In April 2019, Rotenberg's Simply Nailogical channel was the 19th most popular YouTube channel in Canada with over 6.8 million subscribers and 1.2 billion views. J-14 magazine described her as "the face of nail art in the internet world".

On July 17, 2022, Rotenberg announced that she would cease producing videos for her main channel in order to focus on her personal life and Holo Taco. However, she will remain active on her secondary channels.

Nail polish lines

Holo Taco 
In July 2019, Rotenberg launched her own nail polish line called Holo Taco. She began brainstorming for the business in 2017 and started prototyping polishes in 2018. The original Holo Taco launch contained two opaque polishes ("One Coat Black" and "Royal-Tea Blue") in addition to three silver holographic top coats. The collection sold out within two hours.

Rotenberg's aim with Holo Taco is the creation of high-quality nail polishes with a special emphasis on special effects polishes, including holographic, multi-chrome, and iridescent components and finishes.

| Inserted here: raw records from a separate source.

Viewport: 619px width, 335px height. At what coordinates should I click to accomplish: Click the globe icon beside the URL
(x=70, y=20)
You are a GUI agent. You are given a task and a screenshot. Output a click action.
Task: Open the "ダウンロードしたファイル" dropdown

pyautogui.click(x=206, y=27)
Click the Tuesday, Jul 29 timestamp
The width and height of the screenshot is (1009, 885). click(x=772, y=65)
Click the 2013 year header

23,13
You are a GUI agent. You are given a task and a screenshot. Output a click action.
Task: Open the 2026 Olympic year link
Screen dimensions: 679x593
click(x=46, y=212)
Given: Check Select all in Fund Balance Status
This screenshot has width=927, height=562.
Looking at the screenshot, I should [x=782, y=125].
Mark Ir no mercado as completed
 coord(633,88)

Despite higher production costs for special effects polishes, Holo Taco's avowed aim is to keep prices as affordable as possible.

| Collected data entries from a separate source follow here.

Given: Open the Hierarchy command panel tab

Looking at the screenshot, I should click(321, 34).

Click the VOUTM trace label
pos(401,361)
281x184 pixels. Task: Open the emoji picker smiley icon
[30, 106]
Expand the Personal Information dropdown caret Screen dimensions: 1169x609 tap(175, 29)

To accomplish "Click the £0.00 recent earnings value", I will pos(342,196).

As of 2022, Holo Taco has sold more than 1 million bottles of nail polish.

Collaborations 

Rotenberg has collaborated with several nail polish-producing companies to create collections or specific colors. The Simplynailogical collection by F.U.N. Lacquer consisted of six holographic colors in three separate shades: pink, blue, and black with each having their respective linear holo version. She promoted the collection in a video on her channel and on her blog. Through collaboration with the site Live Love Polish, she released two Starrily brand nail polishes called "Menchie the Cat" and "Zyler the Cat".

Philanthropic work 
Rotenberg has extended financial support to her viewers through tuition giveaways and scholarships. Her annual tuition giveaways have financed post-secondary education for viewers in her home country.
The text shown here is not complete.